# [WHAT YOU WILL DO]
Transcribe exactly the line with "How do I perform: Switch" and each line that follows it in the listing, down to the last, omitting all pictures.

# [DATA TO USE]
□ □ □ □ □

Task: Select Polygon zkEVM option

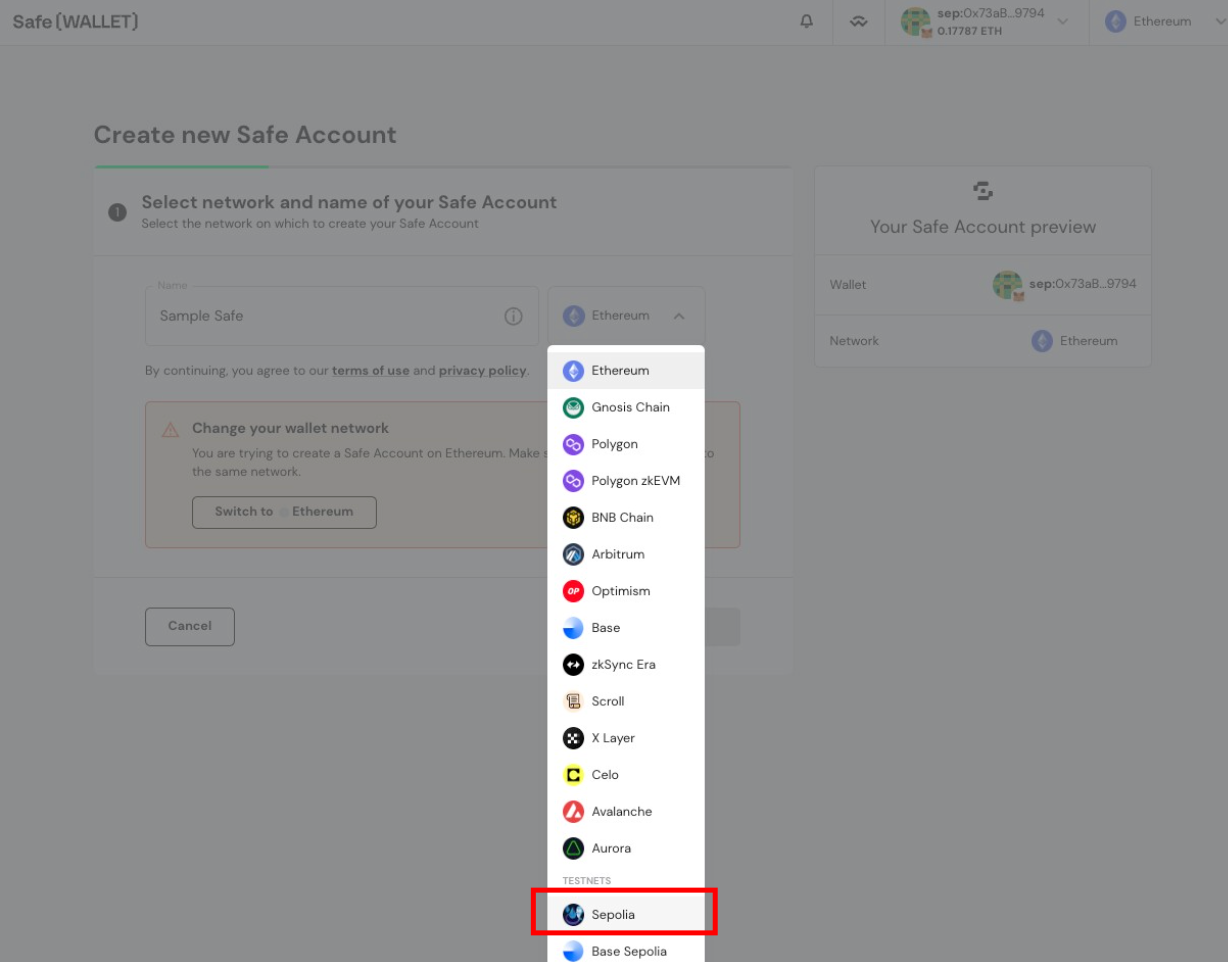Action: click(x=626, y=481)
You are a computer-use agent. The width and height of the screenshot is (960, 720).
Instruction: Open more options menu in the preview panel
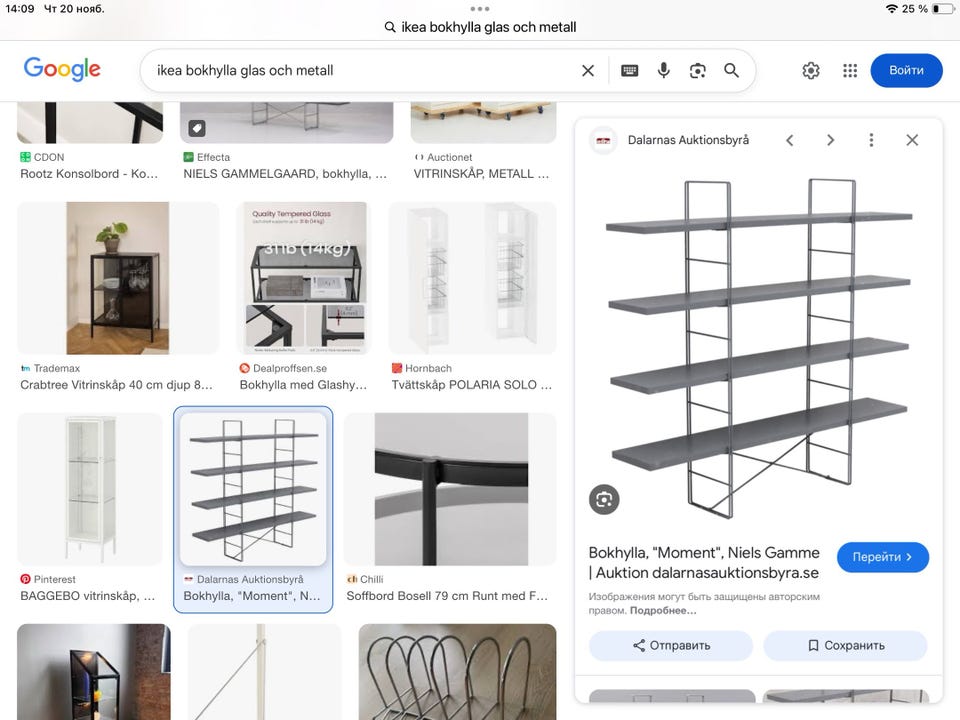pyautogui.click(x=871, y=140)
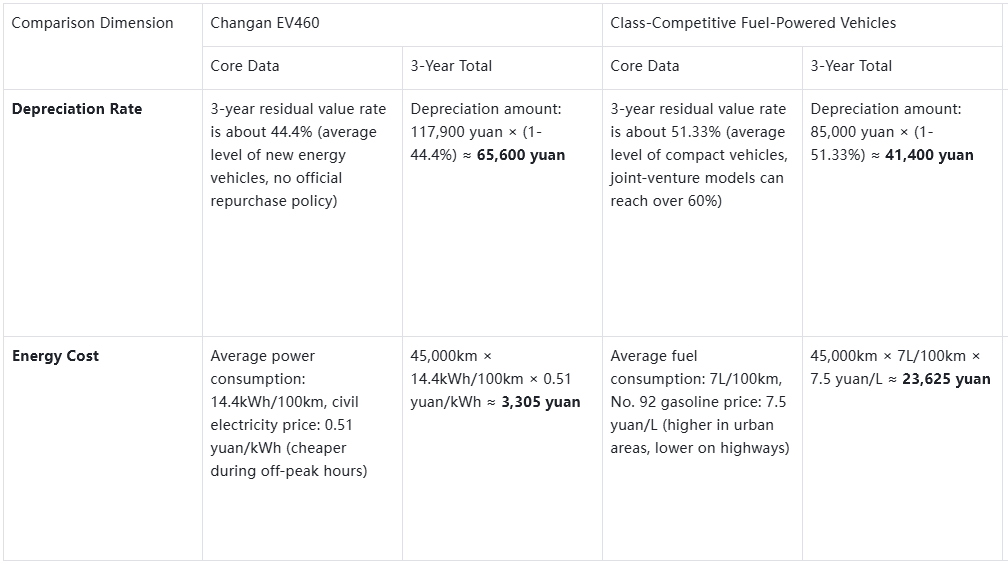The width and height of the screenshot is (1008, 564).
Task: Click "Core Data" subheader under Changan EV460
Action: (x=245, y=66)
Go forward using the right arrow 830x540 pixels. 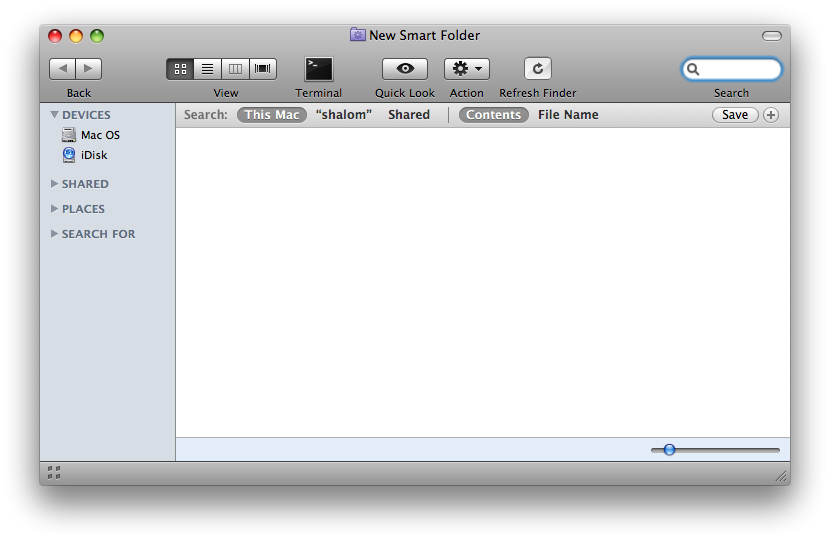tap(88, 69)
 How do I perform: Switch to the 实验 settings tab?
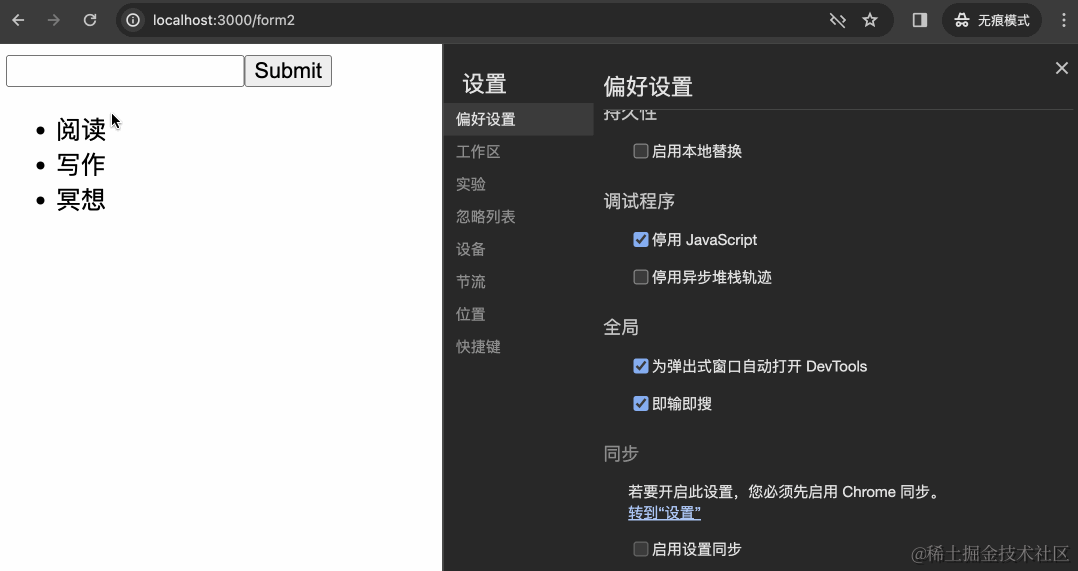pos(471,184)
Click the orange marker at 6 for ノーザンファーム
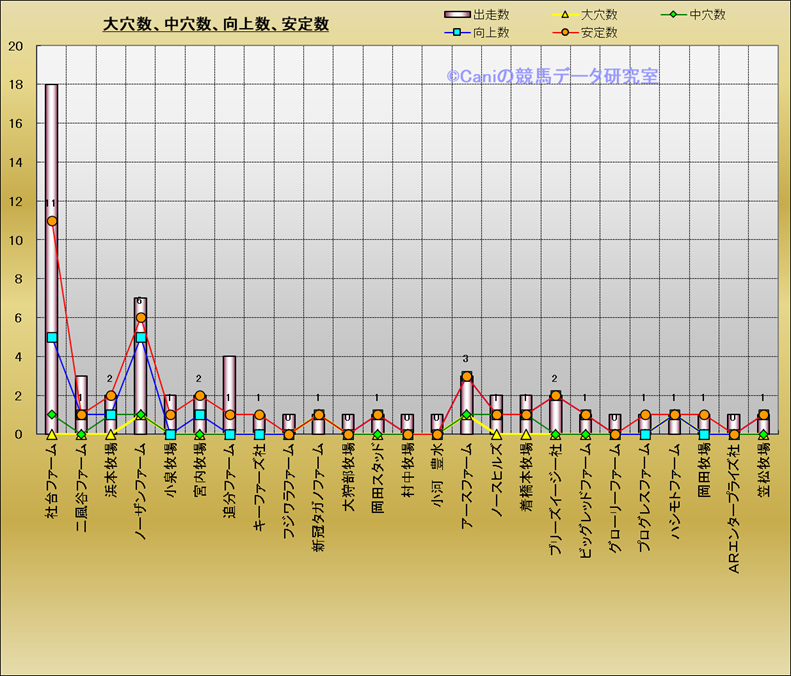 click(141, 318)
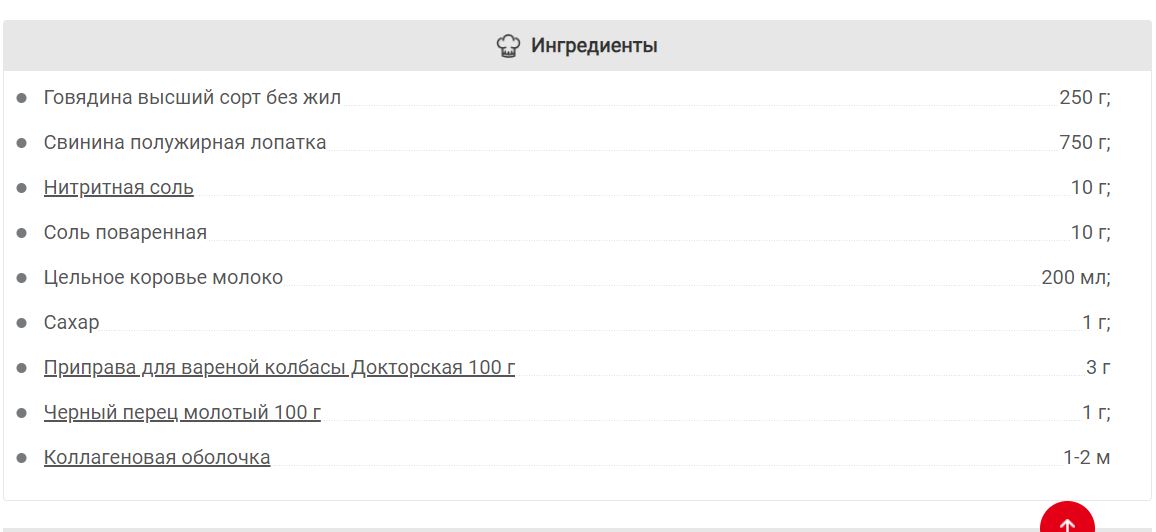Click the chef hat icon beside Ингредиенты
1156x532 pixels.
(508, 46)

□ □ □ □ □

# [RESPONSE TO THE EXERCISE]
 How do I perform: Switch to the 实验 settings tab?
pos(471,184)
Click the orange marker at 6 for ノーザンファーム
 click(141, 318)
Click the chef hat icon beside Ингредиенты
1156x532 pixels.
(508, 46)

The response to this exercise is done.